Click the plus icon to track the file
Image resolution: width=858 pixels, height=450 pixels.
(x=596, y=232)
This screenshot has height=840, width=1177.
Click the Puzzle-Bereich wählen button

...

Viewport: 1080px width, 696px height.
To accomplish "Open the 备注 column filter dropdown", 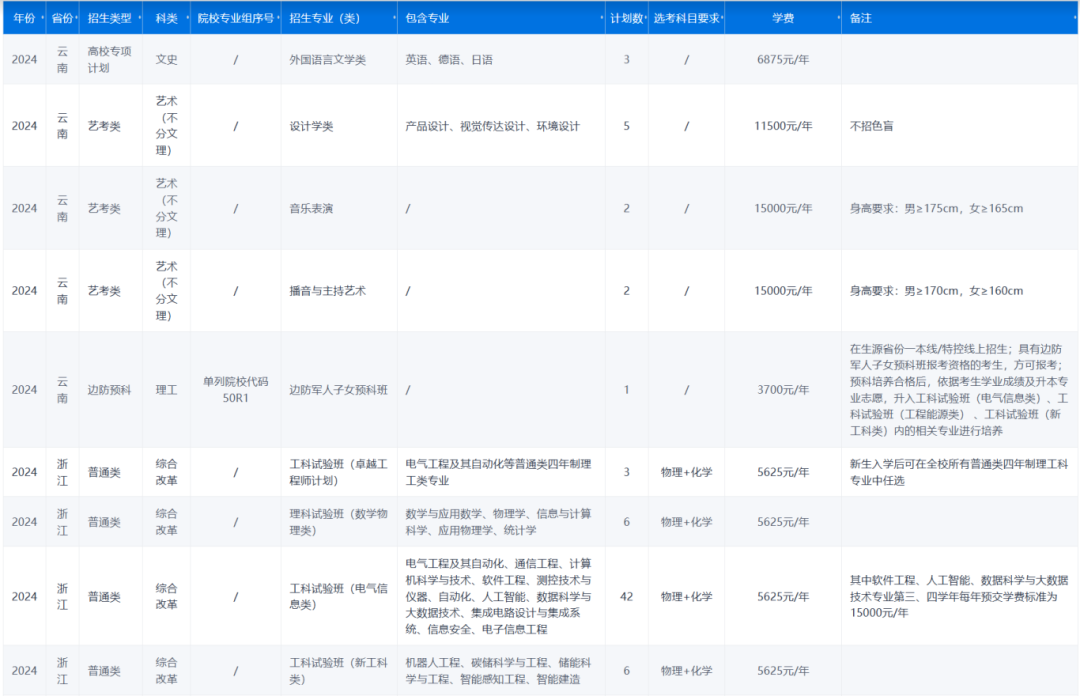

#### What you need to do
Count the lines in the rows above that include the word "height". Reply with the number alone.

#### Solution to the problem
3